#### Selected text
— START —

The slurry walls were built into concrete walls which go from the surface to bedrock, defining the area to be excavated and eventually forming the actual walls of the artery.

This is how they did it. First, an excavator dug a trench (approximately 3 by 10 ft. [.9 by 3 m]) to bedrock. As equipment removed the earth, liquid slurry was pumped into the hole. This kept the walls intact before workers lowered huge reinforcing beams into the trenches and pumped in concrete to fill the holes and displace the slurry. It took approximately two days to dig, reinforce, and fill each of these slurry panels, which form the wall.

“The walls produced a rigid work area for excavating the tunnel without the need for a much wider conventional trench with sloping sides, which would be impossible in the narrow corridor where the elevated highway stood,” the Web site said.

Holding Up the Old Highway

To keep traffic moving, the old Green Monster stayed put (at a estimated cost of $600 million) while the new Central Artery/Tunnel (an interstate) tunneled right under it. The monster’s original support columns were cut away and replaced by 67 rows of three steel supports, which rested on the new concrete walls which had been built with the slurry technique.

The entire weight of the elevated structure was shifted to the new supports in a load-shifting process called “underpinning.”

After the new I-93 Central Artery opened to traffic in 2003, the old elevated structure was finally demolished in 2004, creating 27 acres (11 ha) for streets, parks and other refurbished open space.

Massive Use of

Jacking Techniques

I-90 had to pass 20 ft. (6 m) beneath nine active railroad tracks carrying commuter and Amtrak trains into South Boston’s busiest rail terminal. How do you dig a tunnel big enough for an interstate while trains rumble by just a few feet overhead? The Big Dig used huge jacking boxes which were the largest application of jacking techniques in the world.

Simply put, jacking pits were dug, tunnel boxes 80 ft. (24 m) wide and 40 ft. (12 m) high were built inside the pits, and hydraulic jacks then pushed the boxes under the tracks.

The “jacked” tunnels thus pushed through were 380 ft. (116 m) long for I-90 eastbound, 260 ft. (79 m) long for I-90 westbound and 150 ft. (45 m) long for an I-90 ramp.

More than 50 jacks, each with a maximum pushing capacity of 10,000 psi were used in the first tunneling operation.

The ground ahead of the tunnel boxes, compared to “day-old pudding,” needed to be frozen so that it would be stable and not allow the tracks above to settle. Engineers built a freezing plant near the tracks which pumped a brine mixture, which stayed liquid below 32F, into plastic pipes within hundreds of steel pipes which had been driven into the ground. Over weeks, the circulating brine drew the heat from the soil, and froze the ground outward from the pipes.

Once frozen, the soil was excavated without settling. A rotating grinder on a machine called a road header chewed out the frozen soil. The jacking pits later became the path of the highway.

— END —

#### Prompt A
Please retype the passage on the Big Dig's construction methods word for word, starting at "After the new" and ending at "in the world.".

#### Records for finding displayed items
— START —

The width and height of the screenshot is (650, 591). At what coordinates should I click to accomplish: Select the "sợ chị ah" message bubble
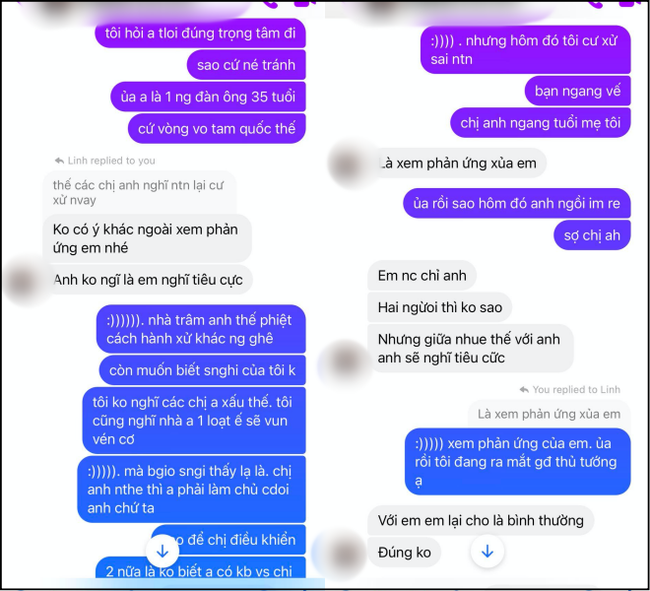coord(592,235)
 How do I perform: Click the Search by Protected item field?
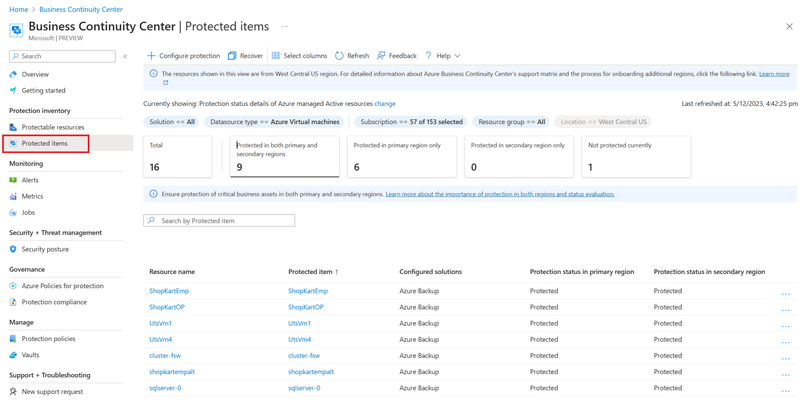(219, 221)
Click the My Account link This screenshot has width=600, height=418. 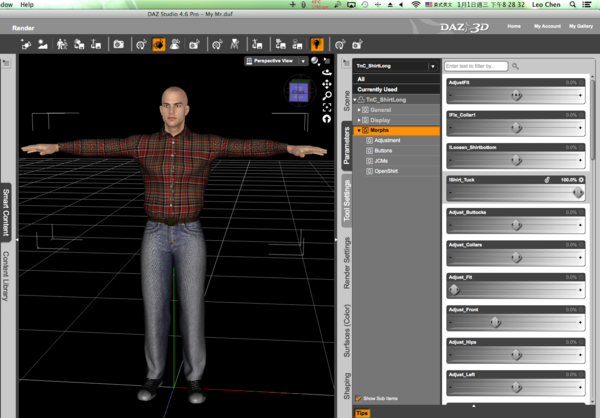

— END —

#### Prompt B
Echo all the records back line for line, leaving the pictures out of your answer.

#### Correct response A
After the new I-93 Central Artery opened to traffic in 2003, the old elevated structure was finally demolished in 2004, creating 27 acres (11 ha) for streets, parks and other refurbished open space.

Massive Use of

Jacking Techniques

I-90 had to pass 20 ft. (6 m) beneath nine active railroad tracks carrying commuter and Amtrak trains into South Boston’s busiest rail terminal. How do you dig a tunnel big enough for an interstate while trains rumble by just a few feet overhead? The Big Dig used huge jacking boxes which were the largest application of jacking techniques in the world.

#### Correct response B
The width and height of the screenshot is (650, 591). At what coordinates should I click to accomplish: Select the "sợ chị ah" message bubble
coord(592,235)
 How do I perform: Click the Search by Protected item field?
(219, 221)
Click the My Account link This screenshot has width=600, height=418. 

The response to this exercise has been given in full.